• EXERCISE DIRECTIONS
Restate word for word the lines of the records below, starting at the line that contains "Task: Toggle the screen" and ending at the line that contains "Open Outlook from", with both of those lines included and nothing else.

• Stored dataset items
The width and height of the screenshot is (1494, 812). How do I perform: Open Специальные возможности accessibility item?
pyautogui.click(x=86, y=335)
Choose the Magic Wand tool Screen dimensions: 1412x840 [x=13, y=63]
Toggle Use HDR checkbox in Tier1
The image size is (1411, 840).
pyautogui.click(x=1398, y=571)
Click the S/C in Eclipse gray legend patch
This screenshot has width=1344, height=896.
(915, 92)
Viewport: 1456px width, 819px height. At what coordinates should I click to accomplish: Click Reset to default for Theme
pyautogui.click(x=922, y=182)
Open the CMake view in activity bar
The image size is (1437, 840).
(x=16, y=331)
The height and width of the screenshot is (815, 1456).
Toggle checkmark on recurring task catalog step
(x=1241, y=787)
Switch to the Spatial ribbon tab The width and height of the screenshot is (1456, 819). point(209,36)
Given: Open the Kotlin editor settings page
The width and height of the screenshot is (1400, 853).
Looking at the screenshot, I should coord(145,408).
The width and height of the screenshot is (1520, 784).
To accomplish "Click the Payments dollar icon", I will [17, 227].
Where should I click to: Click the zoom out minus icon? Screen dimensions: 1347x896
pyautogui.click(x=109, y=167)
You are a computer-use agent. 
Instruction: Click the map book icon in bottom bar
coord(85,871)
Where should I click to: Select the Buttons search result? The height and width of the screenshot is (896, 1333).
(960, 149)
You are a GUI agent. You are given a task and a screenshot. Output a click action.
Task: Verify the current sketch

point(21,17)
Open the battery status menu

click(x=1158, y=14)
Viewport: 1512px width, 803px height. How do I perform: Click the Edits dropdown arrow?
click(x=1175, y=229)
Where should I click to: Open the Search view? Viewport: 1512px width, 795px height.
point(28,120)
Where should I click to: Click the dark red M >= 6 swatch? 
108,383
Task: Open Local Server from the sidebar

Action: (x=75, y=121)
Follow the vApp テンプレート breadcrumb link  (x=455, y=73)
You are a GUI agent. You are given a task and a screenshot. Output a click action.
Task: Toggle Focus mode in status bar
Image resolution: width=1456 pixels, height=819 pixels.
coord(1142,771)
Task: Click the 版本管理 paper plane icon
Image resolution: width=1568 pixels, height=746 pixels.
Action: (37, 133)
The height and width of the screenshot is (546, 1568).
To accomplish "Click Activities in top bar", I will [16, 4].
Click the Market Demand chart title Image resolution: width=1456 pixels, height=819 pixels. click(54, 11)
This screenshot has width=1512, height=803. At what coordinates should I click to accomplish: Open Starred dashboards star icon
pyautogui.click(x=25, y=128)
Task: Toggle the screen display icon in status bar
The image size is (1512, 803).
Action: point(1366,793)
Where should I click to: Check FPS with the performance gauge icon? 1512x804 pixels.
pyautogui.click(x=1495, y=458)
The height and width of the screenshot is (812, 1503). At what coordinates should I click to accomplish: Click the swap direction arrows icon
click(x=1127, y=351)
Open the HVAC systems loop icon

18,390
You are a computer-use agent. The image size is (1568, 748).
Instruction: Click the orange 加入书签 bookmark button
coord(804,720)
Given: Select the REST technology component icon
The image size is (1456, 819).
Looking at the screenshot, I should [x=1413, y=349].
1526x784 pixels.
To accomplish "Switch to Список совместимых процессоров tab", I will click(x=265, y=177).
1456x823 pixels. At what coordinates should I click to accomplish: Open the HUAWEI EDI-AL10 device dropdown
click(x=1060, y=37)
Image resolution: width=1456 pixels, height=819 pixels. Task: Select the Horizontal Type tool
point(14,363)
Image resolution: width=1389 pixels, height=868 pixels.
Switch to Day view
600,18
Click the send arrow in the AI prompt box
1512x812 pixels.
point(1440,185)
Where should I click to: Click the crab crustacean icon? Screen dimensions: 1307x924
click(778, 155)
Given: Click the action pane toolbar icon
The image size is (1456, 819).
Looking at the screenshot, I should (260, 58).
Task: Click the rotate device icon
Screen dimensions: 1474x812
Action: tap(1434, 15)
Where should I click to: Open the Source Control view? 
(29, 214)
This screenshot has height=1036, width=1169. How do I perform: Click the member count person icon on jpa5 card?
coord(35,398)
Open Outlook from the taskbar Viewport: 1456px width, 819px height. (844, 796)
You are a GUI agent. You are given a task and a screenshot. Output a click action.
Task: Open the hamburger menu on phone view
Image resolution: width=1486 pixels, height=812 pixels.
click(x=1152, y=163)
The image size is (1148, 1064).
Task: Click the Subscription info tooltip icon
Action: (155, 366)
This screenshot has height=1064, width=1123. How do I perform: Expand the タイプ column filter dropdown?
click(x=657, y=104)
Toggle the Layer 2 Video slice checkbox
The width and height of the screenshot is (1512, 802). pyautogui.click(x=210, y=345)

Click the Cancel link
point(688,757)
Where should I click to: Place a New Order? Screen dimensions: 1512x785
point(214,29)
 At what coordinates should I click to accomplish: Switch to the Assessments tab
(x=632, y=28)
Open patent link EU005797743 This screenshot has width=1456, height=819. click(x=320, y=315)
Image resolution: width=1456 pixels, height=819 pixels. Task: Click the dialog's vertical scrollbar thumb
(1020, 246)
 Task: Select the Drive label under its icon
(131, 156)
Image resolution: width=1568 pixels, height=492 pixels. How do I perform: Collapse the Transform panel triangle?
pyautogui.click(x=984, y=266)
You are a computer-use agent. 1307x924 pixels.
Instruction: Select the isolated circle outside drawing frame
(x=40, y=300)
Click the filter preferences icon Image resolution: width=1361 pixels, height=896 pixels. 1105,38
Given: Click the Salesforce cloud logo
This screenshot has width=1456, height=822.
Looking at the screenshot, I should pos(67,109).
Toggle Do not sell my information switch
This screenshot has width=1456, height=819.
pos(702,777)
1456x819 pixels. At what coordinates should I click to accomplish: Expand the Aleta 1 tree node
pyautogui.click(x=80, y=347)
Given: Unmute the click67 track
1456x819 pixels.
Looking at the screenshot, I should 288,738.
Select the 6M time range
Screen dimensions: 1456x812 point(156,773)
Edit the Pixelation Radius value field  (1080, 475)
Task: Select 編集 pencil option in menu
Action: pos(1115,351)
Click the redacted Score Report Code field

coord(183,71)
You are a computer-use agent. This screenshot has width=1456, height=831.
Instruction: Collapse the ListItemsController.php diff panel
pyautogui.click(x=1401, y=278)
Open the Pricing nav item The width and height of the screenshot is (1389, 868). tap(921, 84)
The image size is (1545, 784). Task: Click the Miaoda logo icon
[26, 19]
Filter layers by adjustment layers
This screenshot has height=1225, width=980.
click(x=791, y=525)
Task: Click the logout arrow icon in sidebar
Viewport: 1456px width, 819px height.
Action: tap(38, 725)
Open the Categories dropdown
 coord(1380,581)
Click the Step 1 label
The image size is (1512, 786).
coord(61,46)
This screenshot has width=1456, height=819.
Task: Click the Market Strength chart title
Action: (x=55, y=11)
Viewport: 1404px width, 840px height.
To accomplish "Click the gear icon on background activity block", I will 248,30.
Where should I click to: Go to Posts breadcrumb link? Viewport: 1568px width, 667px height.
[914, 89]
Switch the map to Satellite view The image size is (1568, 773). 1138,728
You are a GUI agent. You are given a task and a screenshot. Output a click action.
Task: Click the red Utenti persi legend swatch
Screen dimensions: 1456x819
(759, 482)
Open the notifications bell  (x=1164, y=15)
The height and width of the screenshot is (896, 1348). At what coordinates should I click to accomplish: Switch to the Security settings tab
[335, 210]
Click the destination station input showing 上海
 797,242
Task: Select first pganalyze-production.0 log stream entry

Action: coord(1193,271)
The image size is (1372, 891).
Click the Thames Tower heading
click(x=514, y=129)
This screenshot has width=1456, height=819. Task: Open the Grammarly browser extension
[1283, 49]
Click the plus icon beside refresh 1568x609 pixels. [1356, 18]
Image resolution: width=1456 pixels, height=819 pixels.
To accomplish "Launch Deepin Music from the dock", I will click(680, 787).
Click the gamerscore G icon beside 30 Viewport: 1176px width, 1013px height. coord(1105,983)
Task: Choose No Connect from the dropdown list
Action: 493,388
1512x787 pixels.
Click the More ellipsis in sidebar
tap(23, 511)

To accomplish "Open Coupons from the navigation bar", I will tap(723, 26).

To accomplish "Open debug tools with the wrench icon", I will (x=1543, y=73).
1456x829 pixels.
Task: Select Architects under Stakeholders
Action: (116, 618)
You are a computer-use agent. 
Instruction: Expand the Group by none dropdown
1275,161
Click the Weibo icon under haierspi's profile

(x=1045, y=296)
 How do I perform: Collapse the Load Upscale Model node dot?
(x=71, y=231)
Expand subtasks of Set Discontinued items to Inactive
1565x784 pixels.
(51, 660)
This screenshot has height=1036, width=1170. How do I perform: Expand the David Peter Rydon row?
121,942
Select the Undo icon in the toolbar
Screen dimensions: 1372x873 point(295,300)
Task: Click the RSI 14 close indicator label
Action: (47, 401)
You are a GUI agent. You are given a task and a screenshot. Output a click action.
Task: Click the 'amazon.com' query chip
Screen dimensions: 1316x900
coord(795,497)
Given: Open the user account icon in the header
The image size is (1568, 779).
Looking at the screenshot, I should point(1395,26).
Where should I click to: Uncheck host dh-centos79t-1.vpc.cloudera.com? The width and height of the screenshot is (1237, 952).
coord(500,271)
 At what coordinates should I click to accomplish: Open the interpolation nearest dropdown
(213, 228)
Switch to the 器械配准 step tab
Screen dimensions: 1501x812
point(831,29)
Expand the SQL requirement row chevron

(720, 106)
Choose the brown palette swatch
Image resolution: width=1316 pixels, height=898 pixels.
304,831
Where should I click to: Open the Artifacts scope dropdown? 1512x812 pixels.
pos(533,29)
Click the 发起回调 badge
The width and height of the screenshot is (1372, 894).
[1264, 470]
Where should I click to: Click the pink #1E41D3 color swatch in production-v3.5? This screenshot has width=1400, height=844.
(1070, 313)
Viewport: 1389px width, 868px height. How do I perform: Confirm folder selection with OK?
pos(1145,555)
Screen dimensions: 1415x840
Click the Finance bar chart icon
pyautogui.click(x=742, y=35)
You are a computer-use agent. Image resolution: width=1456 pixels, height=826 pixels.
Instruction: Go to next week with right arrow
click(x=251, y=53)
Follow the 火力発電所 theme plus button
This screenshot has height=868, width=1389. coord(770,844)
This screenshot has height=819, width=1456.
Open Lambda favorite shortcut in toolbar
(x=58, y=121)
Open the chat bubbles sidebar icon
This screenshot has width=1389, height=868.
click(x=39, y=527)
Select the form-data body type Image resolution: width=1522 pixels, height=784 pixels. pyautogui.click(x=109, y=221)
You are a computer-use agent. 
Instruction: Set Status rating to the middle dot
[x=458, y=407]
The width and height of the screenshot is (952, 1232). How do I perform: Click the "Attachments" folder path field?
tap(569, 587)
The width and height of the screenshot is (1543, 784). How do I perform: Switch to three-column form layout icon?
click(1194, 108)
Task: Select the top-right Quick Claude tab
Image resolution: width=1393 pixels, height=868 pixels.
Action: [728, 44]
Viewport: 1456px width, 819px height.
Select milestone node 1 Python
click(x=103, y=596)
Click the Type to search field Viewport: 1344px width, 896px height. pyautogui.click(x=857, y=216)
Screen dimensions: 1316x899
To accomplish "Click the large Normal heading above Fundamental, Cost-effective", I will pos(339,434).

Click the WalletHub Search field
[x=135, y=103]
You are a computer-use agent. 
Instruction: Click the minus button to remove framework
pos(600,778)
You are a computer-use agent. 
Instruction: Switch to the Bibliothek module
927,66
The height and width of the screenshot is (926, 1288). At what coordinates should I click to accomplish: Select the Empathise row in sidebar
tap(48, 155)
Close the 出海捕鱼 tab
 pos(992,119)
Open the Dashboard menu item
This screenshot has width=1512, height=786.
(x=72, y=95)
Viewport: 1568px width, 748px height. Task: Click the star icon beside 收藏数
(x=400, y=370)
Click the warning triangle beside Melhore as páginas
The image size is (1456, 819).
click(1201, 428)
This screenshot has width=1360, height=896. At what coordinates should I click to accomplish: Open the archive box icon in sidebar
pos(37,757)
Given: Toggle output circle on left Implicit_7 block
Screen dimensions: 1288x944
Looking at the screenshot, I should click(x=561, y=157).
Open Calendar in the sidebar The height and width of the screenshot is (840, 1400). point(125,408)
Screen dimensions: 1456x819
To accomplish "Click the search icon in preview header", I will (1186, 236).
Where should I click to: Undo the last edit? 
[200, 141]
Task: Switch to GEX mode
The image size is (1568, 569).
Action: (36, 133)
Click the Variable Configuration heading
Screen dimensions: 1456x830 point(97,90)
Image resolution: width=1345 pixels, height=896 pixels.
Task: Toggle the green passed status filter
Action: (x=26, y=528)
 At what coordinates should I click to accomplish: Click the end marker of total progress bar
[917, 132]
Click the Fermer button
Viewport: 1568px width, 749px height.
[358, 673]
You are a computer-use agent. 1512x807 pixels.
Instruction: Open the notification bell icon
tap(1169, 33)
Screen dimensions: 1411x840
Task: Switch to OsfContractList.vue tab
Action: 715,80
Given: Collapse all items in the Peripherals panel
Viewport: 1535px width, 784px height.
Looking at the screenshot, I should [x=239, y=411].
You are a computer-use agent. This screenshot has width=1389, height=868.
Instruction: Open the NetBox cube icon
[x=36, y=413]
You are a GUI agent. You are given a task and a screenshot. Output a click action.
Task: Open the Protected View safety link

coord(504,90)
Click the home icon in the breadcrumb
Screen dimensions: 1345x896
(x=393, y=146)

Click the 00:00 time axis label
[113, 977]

• OUTPUT
Task: Toggle the screen display icon in status bar
The image size is (1512, 803).
Action: point(1366,793)
Where should I click to: Check FPS with the performance gauge icon? 1512x804 pixels.
pyautogui.click(x=1495, y=458)
The height and width of the screenshot is (812, 1503). At what coordinates should I click to accomplish: Click the swap direction arrows icon
click(x=1127, y=351)
Open the HVAC systems loop icon

18,390
You are a computer-use agent. The image size is (1568, 748).
Instruction: Click the orange 加入书签 bookmark button
coord(804,720)
Given: Select the REST technology component icon
The image size is (1456, 819).
Looking at the screenshot, I should [x=1413, y=349].
1526x784 pixels.
To accomplish "Switch to Список совместимых процессоров tab", I will click(x=265, y=177).
1456x823 pixels. At what coordinates should I click to accomplish: Open the HUAWEI EDI-AL10 device dropdown
click(x=1060, y=37)
Image resolution: width=1456 pixels, height=819 pixels. Task: Select the Horizontal Type tool
point(14,363)
Image resolution: width=1389 pixels, height=868 pixels.
Switch to Day view
600,18
Click the send arrow in the AI prompt box
1512x812 pixels.
point(1440,185)
Where should I click to: Click the crab crustacean icon? Screen dimensions: 1307x924
click(778, 155)
Given: Click the action pane toolbar icon
The image size is (1456, 819).
Looking at the screenshot, I should (260, 58).
Task: Click the rotate device icon
Screen dimensions: 1474x812
Action: tap(1434, 15)
Where should I click to: Open the Source Control view? 
(29, 214)
This screenshot has height=1036, width=1169. How do I perform: Click the member count person icon on jpa5 card?
coord(35,398)
Open Outlook from the taskbar Viewport: 1456px width, 819px height. (844, 796)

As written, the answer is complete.